The document, open for public review through May 31, aims to give the park its first ungulate management plan, and anticipates the Park Service taking control of bison after it acquires the Medano Ranch that lies within park boundaries from The Nature Conservancy. From that ranch bison already wander into the park.
The park's preferred alternative seeks to prevent elk from "overconcentrating" in areas of Great Sand Dunes, and seeks to balance elk and bison populations in the park to prevent overgrazing. Already, the report notes, a higher percentage of elk retreat to winter habitat on and around wetlands inside the park than the habitat can handle. At the same time, bison from the Medano Ranch head to the same winter habitat.
As outlined in the preferred alternative, elk populations and movements would be controlled through lethal removal, non-lethal hazing, exclosures, and hunting in the preserve portion of Great Sand Dunes.
As for bison, the plan proposes that for the first 5-7 years after the Park Service acquires the Medano Ranch, the agency and TNC would partner to manage the bison herd. But after that period, the herd would be reduced from the estimated 1,700 individuals to just 25-50, a number "intended to reflect the extent of periodic bison presence thought to have historically occurred in the planning area based on GRSA’s location in the historic continental range of the species and comparing to other (Interior Department) managed bison herds."

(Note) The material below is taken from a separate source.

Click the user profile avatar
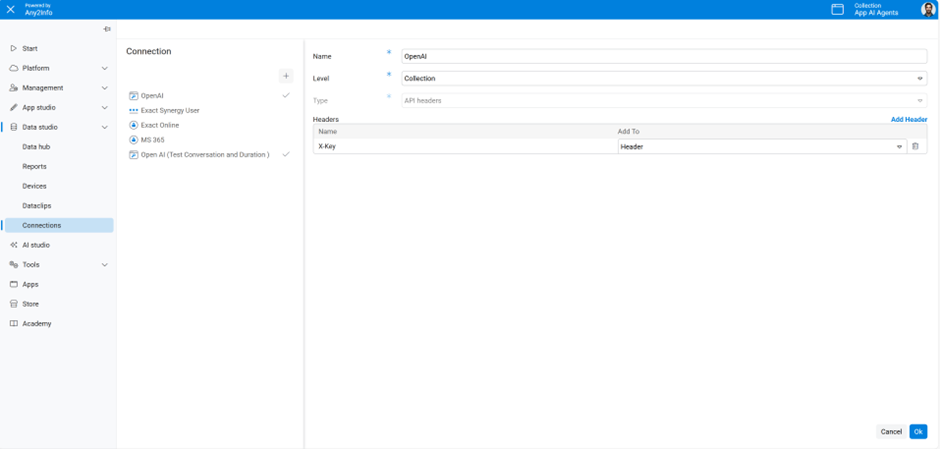 (x=927, y=10)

However, the bison population could be allowed to increase to 80-260, a number in line with the "upper limit of the density range" the park landscape could handle, the report said. It could grow larger yet if the bison range is allowed to extend to a larger area of the park or onto adjacent U.S. Fish and Wildlife Service lands, it added.
The bison population would be managed through transfer to willing recipients, such as tribes, or through slaughter, the report said.

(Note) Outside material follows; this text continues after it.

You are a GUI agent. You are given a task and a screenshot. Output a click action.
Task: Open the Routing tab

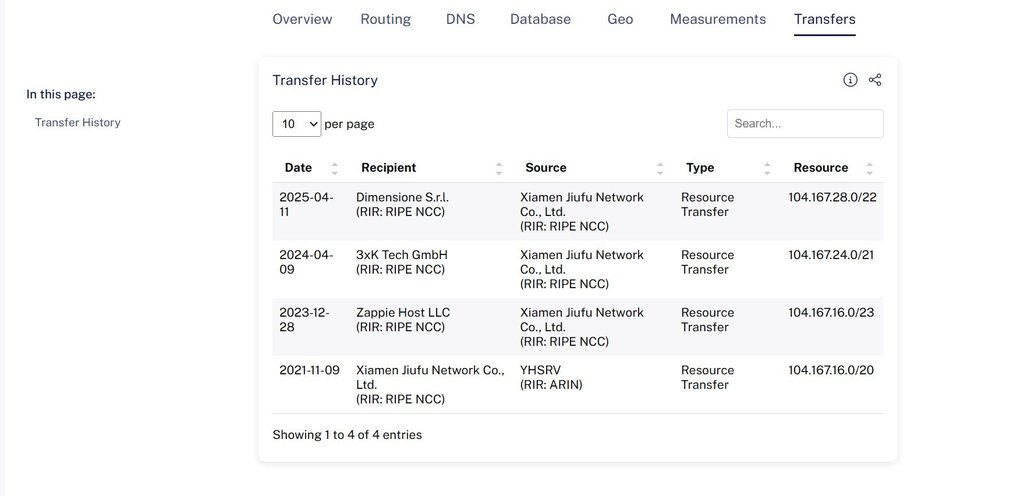click(x=385, y=19)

While the thought of bringing wolves back to the park to help control elk and bison populations was considered, it was eliminated "because the home range size of a viable population of wolves would exceed the habitat available on Great Sand Dunes. Because of this it is expected that wolves would rapidly disperse to neighboring lands and the State of Colorado does not support reintroduction of wolves at this time."
You can read the details of the report, and comment on it, at this site.
Comments
When the NPS eliminates wildlife it's called "managing" but when the state of Alaska does it it's called "decimating". Just an observation.
At Yukon-Charley Rivers National Preserve, Alaska's state-run predator control program not only sent the preserve's wolf home ranges into decline by killing wolves on surrounding state lands, but it killed an entire pack that called the preserve home and, in the end, forced an end to a 20-year prey-predator study in the preserve because the state program killed at least 90 wolves that called the preserve home.
At Denali National Park, two hunting districts adjacent to Denali were closed to wolf hunting earlier than scheduled because wolf kills exceeded the five-year average.
At Great Sand Dunes National Park and Preserve, biologists are proposing to manage bison and elk populations at densities the habitat can support.
Just some perspective.
https://nationalparkstraveler.org/2017/07/study-killing-wolves-outside-y...
https://www.nationalparkstraveler.org/2014/02/alaska-fish-and-game-emplo...
https://www.nationalparkstraveler.org/2016/08/alaskas-predator-control-e...
I hope they are ready for the opening of Buffalo Field Campaign and Wild Buffalo Defense branches in Alamosa. Heaven help them.